[Passage provided]
####################

Skip to main content

Preprocess

This document describes the preprocessing pipeline for CODEX images in Aegle. The preprocessing consists of two main stages: Full Image Preprocessing and Patched Image Preprocessing, as implemented in aegle/pipeline.py under the run_pipeline function.

Key outputs include:

A. Full Image Preprocessing

This stage prepares the full CODEX image for downstream patch-level processing.

Step A1: Initialize CodexImage

  • Constructs a CodexImage object using configuration parameters and command-line arguments.
  • Loads the image and its corresponding antibody metadata.
  • If enabled in the configuration (data.generate_channel_stats: true), calculates statistics across channels.
codex_image = CodexImage(config, args)
codex_image.calculate_channel_statistics()

Step A2: Extract Target Channels

  • Uses configuration to extract biologically relevant channels (e.g. membrane or nucleus markers).
codex_image.extract_target_channels()

Optional: Visualize Whole Sample

  • Saves RGB visualizations of extracted channels to the output directory if visualization.visualize_whole_sample is set to true.
save_image_rgb(codex_image.extended_extracted_channel_image, ...)
save_image_rgb(codex_image.extracted_channel_image, ...)

B. Patched Image Preprocessing

This stage slices the image into overlapping patches and optionally applies perturbations for robustness testing.

Step B1: Extend Image

  • Pads the original image to ensure that all patches are fully contained within the image bounds.
codex_image.extend_image()

####################

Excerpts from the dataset
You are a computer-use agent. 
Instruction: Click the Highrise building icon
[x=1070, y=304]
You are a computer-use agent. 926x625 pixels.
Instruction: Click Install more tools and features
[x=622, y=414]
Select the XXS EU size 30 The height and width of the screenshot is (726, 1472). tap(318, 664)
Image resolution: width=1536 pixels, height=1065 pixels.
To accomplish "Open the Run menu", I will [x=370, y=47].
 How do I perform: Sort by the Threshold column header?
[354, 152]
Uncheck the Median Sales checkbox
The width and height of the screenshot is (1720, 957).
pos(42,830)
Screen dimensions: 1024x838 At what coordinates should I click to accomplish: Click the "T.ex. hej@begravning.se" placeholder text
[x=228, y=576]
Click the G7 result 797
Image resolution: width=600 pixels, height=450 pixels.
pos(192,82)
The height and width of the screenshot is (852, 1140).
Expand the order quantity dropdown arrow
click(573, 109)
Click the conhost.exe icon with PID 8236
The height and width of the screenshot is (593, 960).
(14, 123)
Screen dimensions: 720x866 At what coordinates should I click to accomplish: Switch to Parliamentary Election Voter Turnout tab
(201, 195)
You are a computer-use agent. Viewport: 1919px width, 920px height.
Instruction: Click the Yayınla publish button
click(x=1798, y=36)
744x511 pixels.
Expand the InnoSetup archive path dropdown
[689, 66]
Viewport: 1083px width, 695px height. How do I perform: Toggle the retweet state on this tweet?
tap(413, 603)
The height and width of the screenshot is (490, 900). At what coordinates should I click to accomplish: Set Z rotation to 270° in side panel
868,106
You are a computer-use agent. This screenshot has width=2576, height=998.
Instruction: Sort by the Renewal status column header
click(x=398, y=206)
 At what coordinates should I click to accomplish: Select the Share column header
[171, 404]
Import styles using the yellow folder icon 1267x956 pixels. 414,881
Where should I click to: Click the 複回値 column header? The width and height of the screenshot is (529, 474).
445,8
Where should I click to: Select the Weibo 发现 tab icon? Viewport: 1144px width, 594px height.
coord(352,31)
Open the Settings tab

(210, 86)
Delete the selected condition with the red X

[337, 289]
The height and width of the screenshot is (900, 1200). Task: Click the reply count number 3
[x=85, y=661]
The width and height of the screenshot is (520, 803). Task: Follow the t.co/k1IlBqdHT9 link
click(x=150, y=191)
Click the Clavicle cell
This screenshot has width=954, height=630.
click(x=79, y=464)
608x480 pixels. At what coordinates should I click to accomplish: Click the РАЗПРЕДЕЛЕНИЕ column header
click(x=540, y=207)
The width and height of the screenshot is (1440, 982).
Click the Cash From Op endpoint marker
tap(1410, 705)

####################

[Exercise tasks]
1. Reproduce word for word the section of the Aegle preprocessing document that opens with the words "This stage slices" and closes with "the image bounds.".
2. Write what follows in the Aegle preprocessing document, picking up right after its final line.

[Answer list]
1.
This stage slices the image into overlapping patches and optionally applies perturbations for robustness testing.

Step B1: Extend Image

  • Pads the original image to ensure that all patches are fully contained within the image bounds.

2.
Step B2: Initialize CodexPatches and Save Patches

  • Initializes a CodexPatches object using the extended CodexImage, then generates and saves patches.
  • Patch metadata is also saved.
codex_patches = CodexPatches(codex_image, config, args)
codex_patches.save_patches(...)
codex_patches.save_metadata()

Optional: Add Disruptions

  • If configured, adds synthetic noise or perturbations to patches for testing robustness.
  • Disruption parameters include type and level, and the disrupted patches can be optionally saved and visualized.
disruption_type = disruption_config.get("type")
disruption_level = disruption_config.get("level", 1)
codex_patches.add_disruptions(disruption_type, disruption_level)
codex_patches.save_disrupted_patches()

Optional: Visualize Patches

  • RGB visualizations of either the original or disrupted patches are saved if visualization.visualize_patches is set to true.
save_patches_rgb(codex_patches.extracted_channel_patches, ...)

This preprocessing module prepares both the full and patched images for subsequent segmentation and analysis steps. All outputs are saved in a structured format for downstream reproducibility.